Falhas no licenciamento da Petrobras
Além disso, o processo apresenta falhas técnicas graves, destacam as ONGs. O estudo de modelagem do Ibama, utilizado para prever impactos de vazamentos, desconsidera características da região, como correntes subsuperficiais e sedimentos na coluna d’água. A Petrobras utilizou dados desatualizados de 2013, mesmo que haja informações mais recentes de 2024.
Segundo as organizações, a licença também não avaliou adequadamente os impactos climáticos do projeto.

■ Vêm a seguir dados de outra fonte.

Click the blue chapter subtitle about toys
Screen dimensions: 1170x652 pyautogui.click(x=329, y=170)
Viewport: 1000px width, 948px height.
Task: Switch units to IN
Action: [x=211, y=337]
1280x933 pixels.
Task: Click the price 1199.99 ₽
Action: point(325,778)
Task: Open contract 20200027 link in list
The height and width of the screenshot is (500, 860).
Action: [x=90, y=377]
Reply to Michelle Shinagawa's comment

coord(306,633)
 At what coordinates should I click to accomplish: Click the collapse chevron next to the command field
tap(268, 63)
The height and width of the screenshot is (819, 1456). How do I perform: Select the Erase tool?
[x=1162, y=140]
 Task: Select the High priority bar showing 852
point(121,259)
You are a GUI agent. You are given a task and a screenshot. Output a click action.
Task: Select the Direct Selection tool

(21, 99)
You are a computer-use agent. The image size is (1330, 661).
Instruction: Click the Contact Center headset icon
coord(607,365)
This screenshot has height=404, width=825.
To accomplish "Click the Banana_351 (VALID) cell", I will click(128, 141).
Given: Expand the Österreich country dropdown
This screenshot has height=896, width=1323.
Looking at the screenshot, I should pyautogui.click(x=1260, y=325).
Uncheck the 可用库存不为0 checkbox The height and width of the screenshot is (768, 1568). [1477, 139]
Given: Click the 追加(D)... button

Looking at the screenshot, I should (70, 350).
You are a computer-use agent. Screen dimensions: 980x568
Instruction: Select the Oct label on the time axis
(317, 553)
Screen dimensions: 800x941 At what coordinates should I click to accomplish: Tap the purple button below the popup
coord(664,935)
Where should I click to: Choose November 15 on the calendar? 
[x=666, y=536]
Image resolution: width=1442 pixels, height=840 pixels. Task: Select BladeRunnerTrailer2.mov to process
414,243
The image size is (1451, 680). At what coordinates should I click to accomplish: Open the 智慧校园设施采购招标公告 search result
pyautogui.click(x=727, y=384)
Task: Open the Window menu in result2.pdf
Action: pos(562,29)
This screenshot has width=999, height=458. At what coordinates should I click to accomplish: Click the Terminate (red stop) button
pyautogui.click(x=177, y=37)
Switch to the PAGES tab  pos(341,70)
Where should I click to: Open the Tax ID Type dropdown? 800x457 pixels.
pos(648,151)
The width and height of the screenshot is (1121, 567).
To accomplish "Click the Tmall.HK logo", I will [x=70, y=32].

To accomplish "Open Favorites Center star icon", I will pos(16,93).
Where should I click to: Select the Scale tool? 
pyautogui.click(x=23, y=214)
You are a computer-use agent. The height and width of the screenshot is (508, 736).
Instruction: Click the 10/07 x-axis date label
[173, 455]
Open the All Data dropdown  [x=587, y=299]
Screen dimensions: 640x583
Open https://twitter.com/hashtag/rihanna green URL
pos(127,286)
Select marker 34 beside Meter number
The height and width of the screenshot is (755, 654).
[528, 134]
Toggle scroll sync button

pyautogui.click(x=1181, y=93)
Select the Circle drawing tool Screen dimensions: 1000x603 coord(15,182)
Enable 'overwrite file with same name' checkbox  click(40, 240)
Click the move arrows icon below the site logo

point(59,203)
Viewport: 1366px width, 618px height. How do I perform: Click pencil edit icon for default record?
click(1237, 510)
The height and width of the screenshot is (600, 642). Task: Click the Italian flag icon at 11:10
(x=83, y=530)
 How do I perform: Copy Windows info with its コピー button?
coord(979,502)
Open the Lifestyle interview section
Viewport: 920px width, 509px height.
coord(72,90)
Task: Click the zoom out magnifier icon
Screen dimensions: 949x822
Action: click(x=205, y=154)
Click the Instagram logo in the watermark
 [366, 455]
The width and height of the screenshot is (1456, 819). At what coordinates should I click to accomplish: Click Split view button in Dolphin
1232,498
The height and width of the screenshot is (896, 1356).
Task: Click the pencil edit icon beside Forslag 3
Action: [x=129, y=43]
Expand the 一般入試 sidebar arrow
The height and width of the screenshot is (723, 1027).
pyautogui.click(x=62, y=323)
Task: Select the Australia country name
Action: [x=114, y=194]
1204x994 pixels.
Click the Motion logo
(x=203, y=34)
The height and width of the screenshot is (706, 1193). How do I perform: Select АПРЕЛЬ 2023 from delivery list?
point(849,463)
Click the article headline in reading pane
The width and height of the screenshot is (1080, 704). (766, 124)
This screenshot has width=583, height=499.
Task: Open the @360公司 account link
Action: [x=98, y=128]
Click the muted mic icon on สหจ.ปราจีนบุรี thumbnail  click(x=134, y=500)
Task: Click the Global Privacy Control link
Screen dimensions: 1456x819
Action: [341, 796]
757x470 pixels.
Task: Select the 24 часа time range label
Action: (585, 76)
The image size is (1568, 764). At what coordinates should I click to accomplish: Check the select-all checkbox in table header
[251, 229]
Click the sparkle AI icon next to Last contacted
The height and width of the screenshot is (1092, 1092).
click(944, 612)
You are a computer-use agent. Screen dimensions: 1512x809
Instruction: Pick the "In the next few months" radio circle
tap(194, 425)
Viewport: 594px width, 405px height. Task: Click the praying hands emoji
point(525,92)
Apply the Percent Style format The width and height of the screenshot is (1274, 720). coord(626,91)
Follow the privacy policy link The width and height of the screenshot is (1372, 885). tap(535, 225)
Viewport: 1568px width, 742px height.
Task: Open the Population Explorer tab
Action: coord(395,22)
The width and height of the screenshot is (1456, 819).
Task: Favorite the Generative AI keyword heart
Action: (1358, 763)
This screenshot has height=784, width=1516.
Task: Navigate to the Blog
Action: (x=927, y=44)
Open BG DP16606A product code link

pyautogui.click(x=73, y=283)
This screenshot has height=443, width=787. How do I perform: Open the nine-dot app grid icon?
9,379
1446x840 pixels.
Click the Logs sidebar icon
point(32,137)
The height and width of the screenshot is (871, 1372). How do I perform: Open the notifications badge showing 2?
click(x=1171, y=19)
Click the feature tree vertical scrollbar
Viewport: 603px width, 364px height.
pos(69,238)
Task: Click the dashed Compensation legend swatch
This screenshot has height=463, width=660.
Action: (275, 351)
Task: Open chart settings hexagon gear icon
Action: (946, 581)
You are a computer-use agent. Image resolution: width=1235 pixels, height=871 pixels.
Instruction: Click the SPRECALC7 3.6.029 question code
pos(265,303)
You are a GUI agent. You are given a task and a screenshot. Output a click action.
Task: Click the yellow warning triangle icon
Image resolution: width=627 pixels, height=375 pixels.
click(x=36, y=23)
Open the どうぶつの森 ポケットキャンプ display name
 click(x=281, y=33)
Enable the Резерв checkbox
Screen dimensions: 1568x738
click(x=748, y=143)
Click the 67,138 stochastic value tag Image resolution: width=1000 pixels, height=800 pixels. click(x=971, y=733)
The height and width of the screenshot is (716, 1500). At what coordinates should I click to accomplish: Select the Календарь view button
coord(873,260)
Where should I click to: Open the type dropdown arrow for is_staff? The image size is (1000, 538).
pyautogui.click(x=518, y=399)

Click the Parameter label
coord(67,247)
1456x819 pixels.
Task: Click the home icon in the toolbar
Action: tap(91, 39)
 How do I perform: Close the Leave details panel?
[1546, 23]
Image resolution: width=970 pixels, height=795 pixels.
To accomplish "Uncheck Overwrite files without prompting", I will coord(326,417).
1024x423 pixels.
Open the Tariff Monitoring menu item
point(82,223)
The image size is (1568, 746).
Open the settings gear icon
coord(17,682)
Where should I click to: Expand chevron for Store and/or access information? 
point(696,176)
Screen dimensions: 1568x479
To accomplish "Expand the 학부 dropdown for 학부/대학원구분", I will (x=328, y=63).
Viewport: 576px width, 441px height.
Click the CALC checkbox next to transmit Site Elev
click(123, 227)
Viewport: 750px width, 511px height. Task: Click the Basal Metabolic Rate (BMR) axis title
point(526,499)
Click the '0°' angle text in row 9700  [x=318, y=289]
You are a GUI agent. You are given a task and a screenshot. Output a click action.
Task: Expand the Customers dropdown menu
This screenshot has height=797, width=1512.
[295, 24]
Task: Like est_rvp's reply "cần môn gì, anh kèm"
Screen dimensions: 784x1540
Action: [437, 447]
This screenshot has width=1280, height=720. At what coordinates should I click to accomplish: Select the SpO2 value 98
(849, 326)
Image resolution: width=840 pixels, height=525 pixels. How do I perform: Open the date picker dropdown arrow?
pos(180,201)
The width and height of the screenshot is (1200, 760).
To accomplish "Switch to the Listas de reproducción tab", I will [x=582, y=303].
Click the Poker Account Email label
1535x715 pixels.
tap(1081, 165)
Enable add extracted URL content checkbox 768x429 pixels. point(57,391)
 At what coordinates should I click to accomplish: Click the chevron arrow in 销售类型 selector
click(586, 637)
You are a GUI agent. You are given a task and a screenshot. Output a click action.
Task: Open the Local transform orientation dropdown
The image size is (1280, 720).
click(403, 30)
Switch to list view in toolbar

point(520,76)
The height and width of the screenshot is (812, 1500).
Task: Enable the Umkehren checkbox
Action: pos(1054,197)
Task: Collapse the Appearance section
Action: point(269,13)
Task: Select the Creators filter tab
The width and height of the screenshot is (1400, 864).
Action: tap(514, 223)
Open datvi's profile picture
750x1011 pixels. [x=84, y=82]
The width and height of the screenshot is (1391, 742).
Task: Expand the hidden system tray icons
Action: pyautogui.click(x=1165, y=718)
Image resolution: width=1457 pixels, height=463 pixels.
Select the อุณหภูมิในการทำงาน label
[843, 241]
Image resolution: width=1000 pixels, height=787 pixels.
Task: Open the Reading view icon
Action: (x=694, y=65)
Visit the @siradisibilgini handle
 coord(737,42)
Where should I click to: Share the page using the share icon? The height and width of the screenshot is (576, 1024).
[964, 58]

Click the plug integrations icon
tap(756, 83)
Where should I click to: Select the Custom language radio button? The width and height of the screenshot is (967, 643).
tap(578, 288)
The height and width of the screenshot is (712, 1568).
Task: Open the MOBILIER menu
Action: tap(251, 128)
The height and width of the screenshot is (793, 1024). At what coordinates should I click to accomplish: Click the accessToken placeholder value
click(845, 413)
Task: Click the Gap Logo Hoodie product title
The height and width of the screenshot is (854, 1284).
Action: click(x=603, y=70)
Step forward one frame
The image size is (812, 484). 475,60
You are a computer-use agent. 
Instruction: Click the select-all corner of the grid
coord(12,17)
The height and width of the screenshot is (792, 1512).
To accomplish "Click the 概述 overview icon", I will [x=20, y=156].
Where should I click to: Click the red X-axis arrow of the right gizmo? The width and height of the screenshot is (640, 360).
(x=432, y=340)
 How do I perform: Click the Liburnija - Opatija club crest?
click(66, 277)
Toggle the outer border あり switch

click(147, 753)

Segundo o Observatório do Clima e o Greenpeace, a autorização amplia a produção de combustíveis fósseis em plena crise climática, contrariando compromissos internacionais do Brasil, às vésperas da Conferência das Nações Unidas sobre as Mudanças Climáticas de 2025.
O bloco na Foz do Amazonas é apenas o primeiro de uma série na região. Outros oito blocos estão em licenciamento e 19 foram arrematados em leilão da Agência Nacional do Petróleo, Gás Natural e Biocombustíveis do Brasil em junho. As ONGs ressaltam que a exploração contínua elevará emissões de gases de efeito estufa, comprometendo a biodiversidade e os modos de vida locais.